On another note, studying the banana sector, it becomes evident that given the workings of the world economy, in order to improve the situation of workers in one area, the situation has to be improved everywhere. Honduran banana workers are having their rights and wages stripped, but it may be true that the best way for their condition to be improved is to change the injustice that is occurring in Ecuador. In part, this is exciting, because it expands the areas in which change can come, and allows for the improvement of an entire sector of the economy; however, it also proves to loom a little daunting to recognize the size of the problem of labor violations, and to recognize just how large the effort needs to be to confront the problem. Looking to previous successes of the Honduran unions, to the successes seen in the maquila industry (more on this later), thankfully this is an effort that will produce results, and definitely is a cause worth standing for and defending.

Sunday, March 14, 2010

Viajando a la historia

Well, it’s been quite a while since I’ve posted on here. Since last post, I spent a weekend in El Salvador (maybe more on that later), got back Monday night, and left for San Pedro Sula the next morning. We visited a maquila, a workers rights organization, a Chiquita banana plantation, and Honduras’s oldest union of banana workers (for sure more on that in the next couple days).
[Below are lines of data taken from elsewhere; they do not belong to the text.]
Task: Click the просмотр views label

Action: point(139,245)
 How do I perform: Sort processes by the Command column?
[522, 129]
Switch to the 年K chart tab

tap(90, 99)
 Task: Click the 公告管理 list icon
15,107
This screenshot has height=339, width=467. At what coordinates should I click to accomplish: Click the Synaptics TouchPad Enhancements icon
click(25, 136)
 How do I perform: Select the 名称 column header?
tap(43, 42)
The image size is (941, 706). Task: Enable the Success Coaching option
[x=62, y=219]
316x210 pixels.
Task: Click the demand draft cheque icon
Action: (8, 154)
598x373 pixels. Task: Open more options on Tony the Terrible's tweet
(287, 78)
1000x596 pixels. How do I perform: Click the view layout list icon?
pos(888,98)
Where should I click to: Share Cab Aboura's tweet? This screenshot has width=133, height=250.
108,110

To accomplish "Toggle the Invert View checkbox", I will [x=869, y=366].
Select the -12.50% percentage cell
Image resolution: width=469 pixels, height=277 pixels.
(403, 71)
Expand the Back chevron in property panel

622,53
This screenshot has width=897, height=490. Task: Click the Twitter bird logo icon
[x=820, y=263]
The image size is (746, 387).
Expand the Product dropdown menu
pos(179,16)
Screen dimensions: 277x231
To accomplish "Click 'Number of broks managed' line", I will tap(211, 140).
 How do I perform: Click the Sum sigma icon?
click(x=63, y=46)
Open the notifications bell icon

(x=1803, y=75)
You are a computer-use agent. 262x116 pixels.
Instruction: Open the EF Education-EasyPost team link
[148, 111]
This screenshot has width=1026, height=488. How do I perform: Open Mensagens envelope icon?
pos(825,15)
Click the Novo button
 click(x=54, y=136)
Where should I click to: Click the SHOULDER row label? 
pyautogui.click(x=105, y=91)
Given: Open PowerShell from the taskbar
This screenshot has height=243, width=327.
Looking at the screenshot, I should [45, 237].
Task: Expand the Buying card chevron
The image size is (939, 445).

From there we went to Copan, where we visited the archeological remains of one of the biggest political and artistic centers of the Mayan civilization.

The last time I was at Copan, I didn’t really have much sense of worth for the ruins, temples, and stelas that were around us. It just seemed to me that the Mayan people had lived and died without really changing the course of my history. Yes, it was true that they made incredible advances in astronomy and science, but it wasn’t as if they had significantly altered the rate at which the rest of the world learned science. The building they built are quite impressive architectural feats, especially considering they were without the wheel, but again these temples had little pull on world building styles. However, after reading the Collapse article, I was able to look at everything with new eyes this time. The reality is that the Mayan people were not that much different from Americans of present day. They were very interested in consumption and in the expansion of their culture and style, to the point of excessiveness. The sobering piece of it is that these things caused the collapse of the Mayan culture. The environmental crisis that is looming over us right now is not a brand new event that the earth has never had to deal with before, the reality is that the Mayan people faced a similar environmental crisis. Massive deforestation of the mountainsides around Mayan cities supplied the stucco to build elaborate palaces and courtyards, but it also allowed for the extreme erosion of Mayan farms and loss of soil fertility. Thus decreased food production occurred at the very same time as the Mayan population reached even higher levels. Adding to all this the decreased water retention in the eroded soil, through a series of 4 droughts, 99% of the Mayan population disappeared in a matter of 40 to 60 years. Unlike I had insistently told my friends when we visited Copan 2 years ago, the Mayan civilization is not merely dead, gone, and meaningless to us. Unfortunately, this civilization gives a very real, very dramatic example of what over consumption and disregard for the environment can lead to. I’m thinking this would be a good point in history to study in an effort to avoid repeating.